Meiner Ansicht nach besteht das praktische Problem darin, wie diese Entschließung vom iranischen Regime aufgenommen werden wird. In einer Situation, in der die wichtigsten Mächte der internationalen Politik nicht willens oder in der Lage sind, der Verhängung von harten Sanktionen über Iran zuzustimmen, gibt es kaum eine Chance, dass diese Entschließung etwas bewirken wird.

Doch es gibt noch einen anderen – bisher noch nicht erprobten – Weg, mit dem man etwas bewirken könnte.

Dieser Weg wäre, der iranischen Oppositionsbewegung eine Chance zu geben, indem sie von den EU-Regierungen nicht mehr unterdrückt wird.
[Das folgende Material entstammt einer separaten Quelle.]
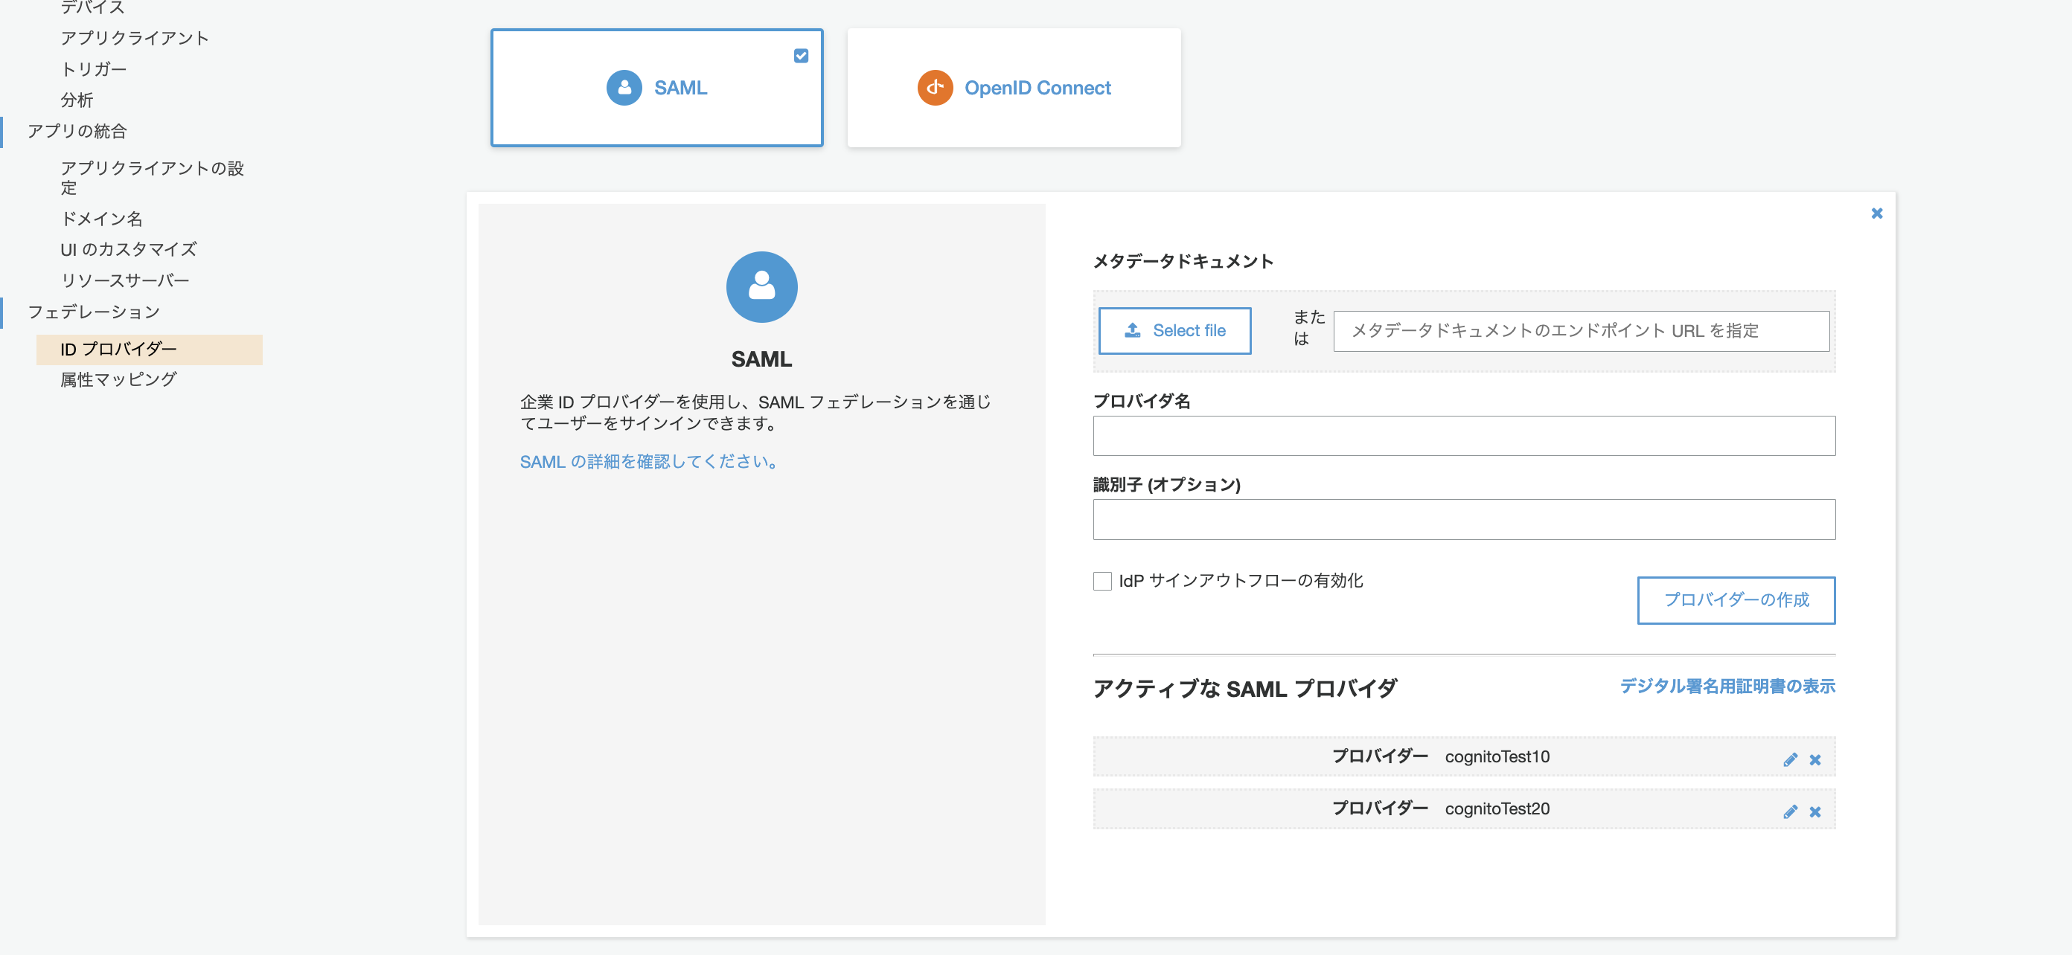
Task: Navigate to UI のカスタマイズ
Action: [x=129, y=249]
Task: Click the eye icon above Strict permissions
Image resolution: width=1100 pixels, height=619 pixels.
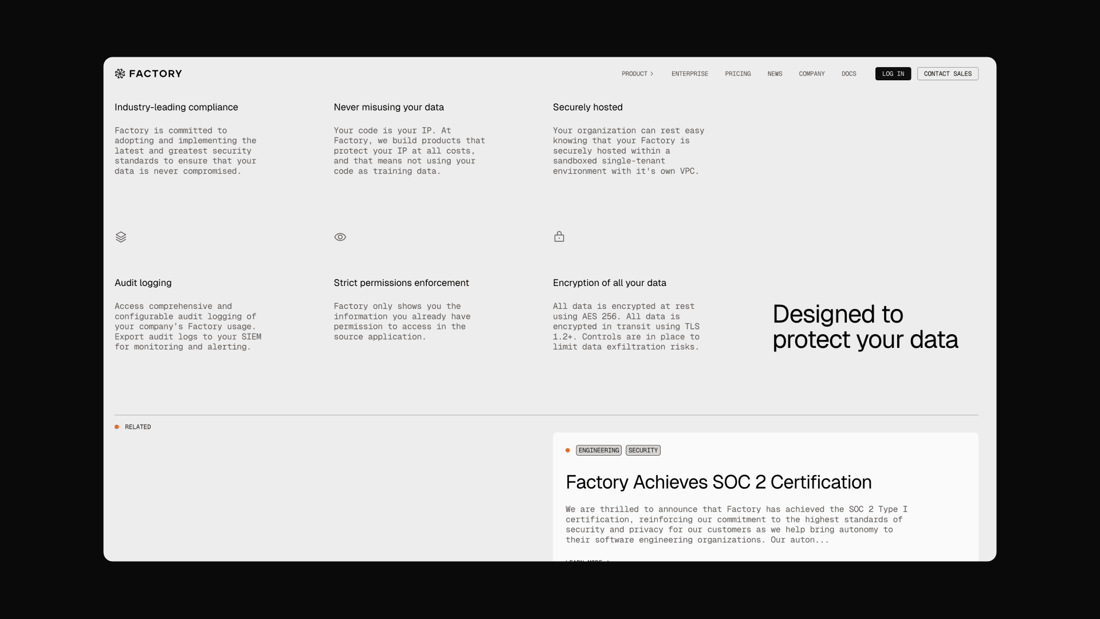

Das Europäische Gericht erster Instanz urteilte im Dezember 2006 und die britischen Gerichte voriges Jahr im November, es gebe absolut keinen Grund, die iranische Opposition so zu isolieren. Wenn die iranische Opposition freie Hand für friedliche Aktivitäten erhält, wird die EU nicht nur über ein effektives Druckmittel verfügen, um das Mullah-Regime zu beeinflussen, sondern es wird auch eine dritte und realistischere Option zwischen Wunschdiplomatie auf der einen Seite und Militärinterventionen à la USA auf der anderen Seite eröffnet.

Wenn es uns ernst damit ist, im Iran eine positive Wende herbeizuführen, dann lassen Sie uns dieser dritten Option eine Chance einräumen.